John Karageorgis

Personal information
- Native name: Γιάννης Καραγεωργης Ιωάννης Καραγεωργης
- Full name: John Karageorgis
- National team: Greece
- Born: 1929 Athens, Greece
- Died: 2002 (74) New York City, United States

Sport
- Sport: Laser Radial

Achievements and titles
- World finals: 1 Third place Laser Radial World Championships, class laser radial (1991);

= John Karageorgis =

John Karageorgis (Greek: Γιάννης Καραγεωργης or Ιωάννης Καραγεωργης; February 17, 1929 in Greece – March 20, 2002 in New York City) was greek sailor competitor, regatta sailor and sportsman that had obtained the bronze medal for his country in the 1991 Laser Radial World Championship.

Being an advanced age Regatta competitor, earned the bronze medal in 1991 for his country in the Laser Radial category.

His body was buried in the Saint Michael's Cemetery at East Elmhurst, New York.

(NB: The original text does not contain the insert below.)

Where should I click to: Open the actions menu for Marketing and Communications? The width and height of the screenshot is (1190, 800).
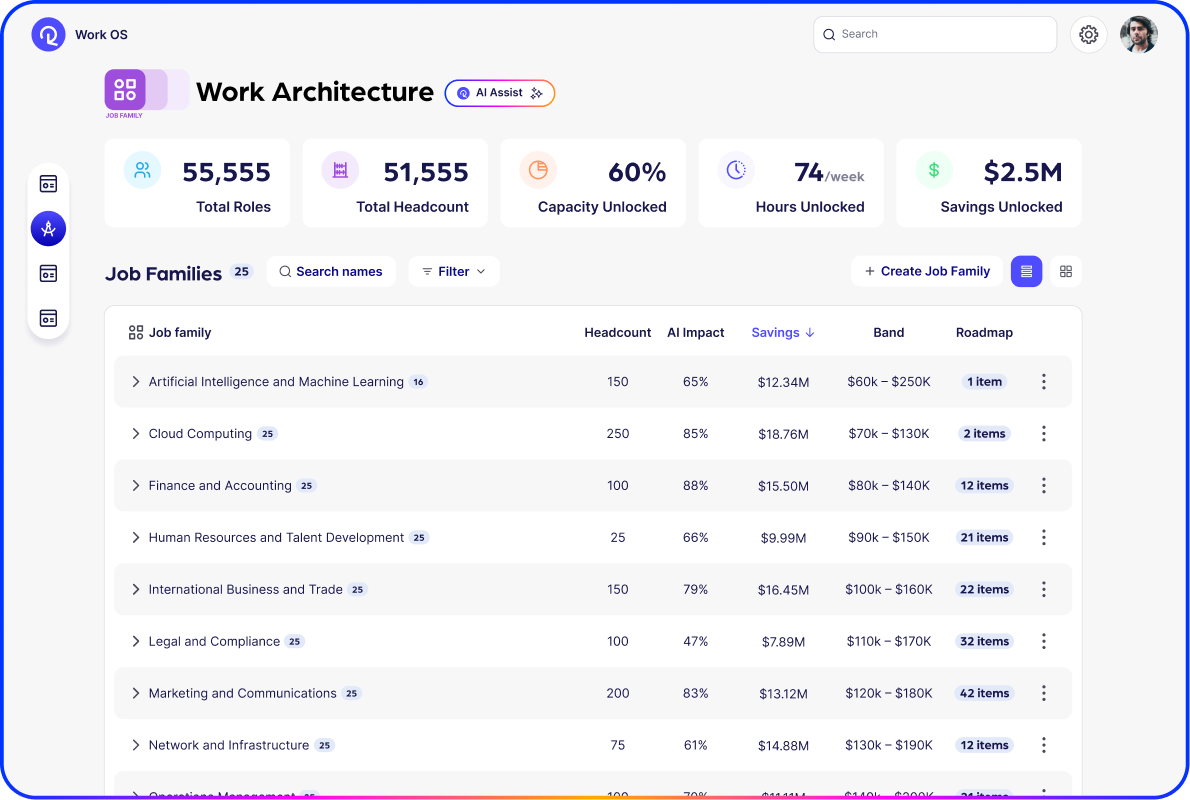point(1043,693)
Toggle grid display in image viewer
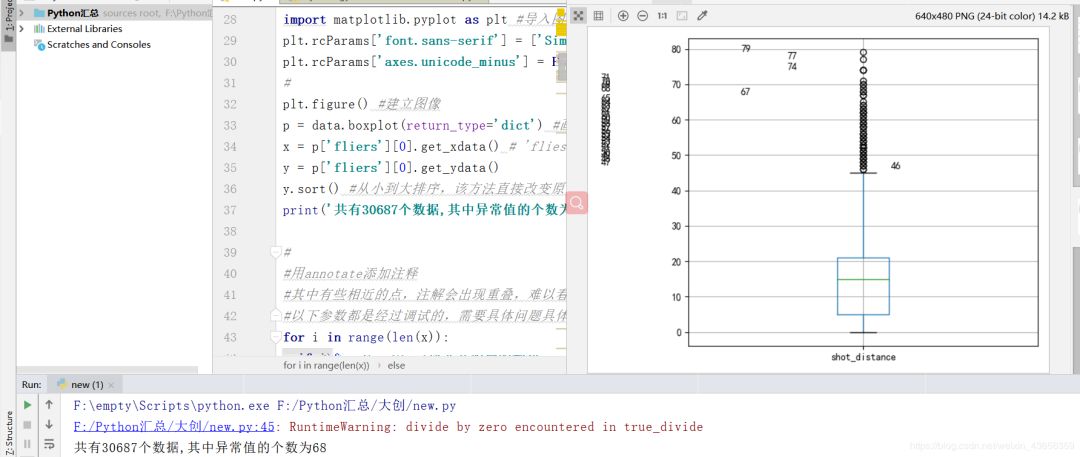Screen dimensions: 1080x457 coord(598,16)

== Professional achievements ==

The newly created Laser Radial World Championships, organized by the International Sailing Federation (ISAF), held on January 1, 1991 in its third edition at the Porto Carras Grand Resort, located in the municipality of Sitonia, Macedonia Peninsula, Greece.
At that time, it was not yet in the Olympic calendar, so, it was the highest tournament of the specialty.

The date, refers to the third edition of the world championship of the specialty, whose medal was stayed with the Australian Stewart Casey in the first place with gold, in the second place with the silver also the Greek Maria Vlachau and in the third John Karageorgis with the bronze medal.

Until 2019, Karageorgis has been one of the 6 Greek male medalists in the history of the competition. This country occupies the 8th place in the historical medal table of the category, from a total of 20 countries that appear in it.